Dia was busy trumpeting my victory like a pimp. He hung around the wall, smoking his thick one, shouting to anybody passing to look at the results, particularly mine. When the Head came by, Dia showed him my glories. The snobby science major sneered and told Dia that no one in the history of this lowly high school had ever dared dream of majoring in English. It was a major for the privileged city boys, not farm boys like us, who smelled like manure. It was an elegant major for high-class people: it had to do with the mysterious Western culture and capitalism; it had to do with America. The Head knew how to hurt a fragile soul. Dia spat at his feet, cursed like a sailor, and walked back to me like a loser.

“Is that true that no one in our school has ever made it as an English major?”

“It's true. Why?” I asked.

“You gotta make me proud. I was out there happy for you and the Head trashed me left and right. Now I'm totally busted up inside.”

“Let me ask you, was there anyone in the history of this lowly school who ever played the violin before?” He blinked and cocked his head for a second before shaking it slowly. A broad grin spread across his sad face. “Right, you're the first one.” He straightened up and hugged me violently.

“You could do it, man,” Dia spat out excitedly, “and you gotta do it for me and the school. Then when you pack up
and take the fabulous Fujiang-Beijing train, I'll load a shotgun and shoot the Head right on his shining skull.”

Mr.
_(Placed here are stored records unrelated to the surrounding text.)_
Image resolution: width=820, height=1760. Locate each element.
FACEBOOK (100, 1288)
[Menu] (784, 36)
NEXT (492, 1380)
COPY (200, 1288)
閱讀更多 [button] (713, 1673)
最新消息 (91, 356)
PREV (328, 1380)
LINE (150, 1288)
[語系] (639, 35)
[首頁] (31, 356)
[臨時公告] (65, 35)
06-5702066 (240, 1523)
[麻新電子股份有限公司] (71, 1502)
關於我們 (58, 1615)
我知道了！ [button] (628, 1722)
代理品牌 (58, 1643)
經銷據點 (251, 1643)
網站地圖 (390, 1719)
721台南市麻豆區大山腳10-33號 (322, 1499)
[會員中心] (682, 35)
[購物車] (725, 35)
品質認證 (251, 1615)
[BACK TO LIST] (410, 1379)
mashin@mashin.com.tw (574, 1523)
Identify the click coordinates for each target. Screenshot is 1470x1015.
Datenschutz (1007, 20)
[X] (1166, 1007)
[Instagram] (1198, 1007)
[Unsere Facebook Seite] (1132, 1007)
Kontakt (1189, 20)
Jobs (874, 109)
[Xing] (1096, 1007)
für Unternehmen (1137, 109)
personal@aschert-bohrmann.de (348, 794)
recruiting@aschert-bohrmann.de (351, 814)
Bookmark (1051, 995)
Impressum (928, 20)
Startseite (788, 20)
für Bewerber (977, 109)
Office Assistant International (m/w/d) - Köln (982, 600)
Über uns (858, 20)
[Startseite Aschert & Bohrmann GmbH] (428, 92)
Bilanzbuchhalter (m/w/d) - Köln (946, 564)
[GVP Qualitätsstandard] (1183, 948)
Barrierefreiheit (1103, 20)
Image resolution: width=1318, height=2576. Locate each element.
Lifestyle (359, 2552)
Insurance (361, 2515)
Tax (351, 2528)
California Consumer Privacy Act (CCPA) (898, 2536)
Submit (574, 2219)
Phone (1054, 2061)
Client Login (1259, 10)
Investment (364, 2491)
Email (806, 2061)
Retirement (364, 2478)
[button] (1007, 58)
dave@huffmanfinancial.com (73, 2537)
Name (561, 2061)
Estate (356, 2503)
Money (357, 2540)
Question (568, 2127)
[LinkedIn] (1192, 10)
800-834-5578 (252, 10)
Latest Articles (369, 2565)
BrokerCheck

Ka, my new English teacher, was a dark-skinned young man with a head of feathery curls.

He summoned me into his office. “Congratulations,” he said. “You finally woke up.” He jerked his head violently. His curls were bothering him.

“I heard mixed things about you from some people, but it doesn't matter what they said anymore,” he continued. “I like what I see now. You have potential.” A brilliant opening line. He made a friend of me on the spot. It was us against them now.

“We have work to do to get you where you want to go.” He was good with abstract terms. “I'll give you what I have and help you with what you need. Do you know what I mean?” I was clueless. I shifted in my seat and nodded ambiguously.